> _Work task_
Could you filter the listing for lines with the word "baietel" and return them?

> _Input material_

::::::::

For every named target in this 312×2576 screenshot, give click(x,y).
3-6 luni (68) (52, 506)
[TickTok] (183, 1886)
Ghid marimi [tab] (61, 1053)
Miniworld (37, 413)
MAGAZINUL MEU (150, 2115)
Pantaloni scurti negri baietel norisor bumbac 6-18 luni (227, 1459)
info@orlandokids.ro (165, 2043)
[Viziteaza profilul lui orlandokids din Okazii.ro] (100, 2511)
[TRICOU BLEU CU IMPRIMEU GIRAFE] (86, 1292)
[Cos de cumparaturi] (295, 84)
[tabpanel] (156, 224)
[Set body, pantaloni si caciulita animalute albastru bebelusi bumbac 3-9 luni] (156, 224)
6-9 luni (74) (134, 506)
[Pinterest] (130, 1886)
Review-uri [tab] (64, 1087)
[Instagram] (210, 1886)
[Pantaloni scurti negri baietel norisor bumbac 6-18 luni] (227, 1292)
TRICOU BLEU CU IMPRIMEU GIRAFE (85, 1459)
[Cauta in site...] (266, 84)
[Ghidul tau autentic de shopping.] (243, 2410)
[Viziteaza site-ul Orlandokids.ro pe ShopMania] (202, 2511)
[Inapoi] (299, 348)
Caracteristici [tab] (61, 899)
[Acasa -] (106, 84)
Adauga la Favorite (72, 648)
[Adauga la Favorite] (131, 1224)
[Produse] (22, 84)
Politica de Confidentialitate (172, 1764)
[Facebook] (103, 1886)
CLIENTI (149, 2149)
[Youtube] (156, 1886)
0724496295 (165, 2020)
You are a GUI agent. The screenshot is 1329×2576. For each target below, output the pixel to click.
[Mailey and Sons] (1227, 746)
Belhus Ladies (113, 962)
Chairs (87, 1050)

::::::::

> _Task solution_
Pantaloni scurti negri baietel norisor bumbac 6-18 luni (227, 1459)
[Pantaloni scurti negri baietel norisor bumbac 6-18 luni] (227, 1292)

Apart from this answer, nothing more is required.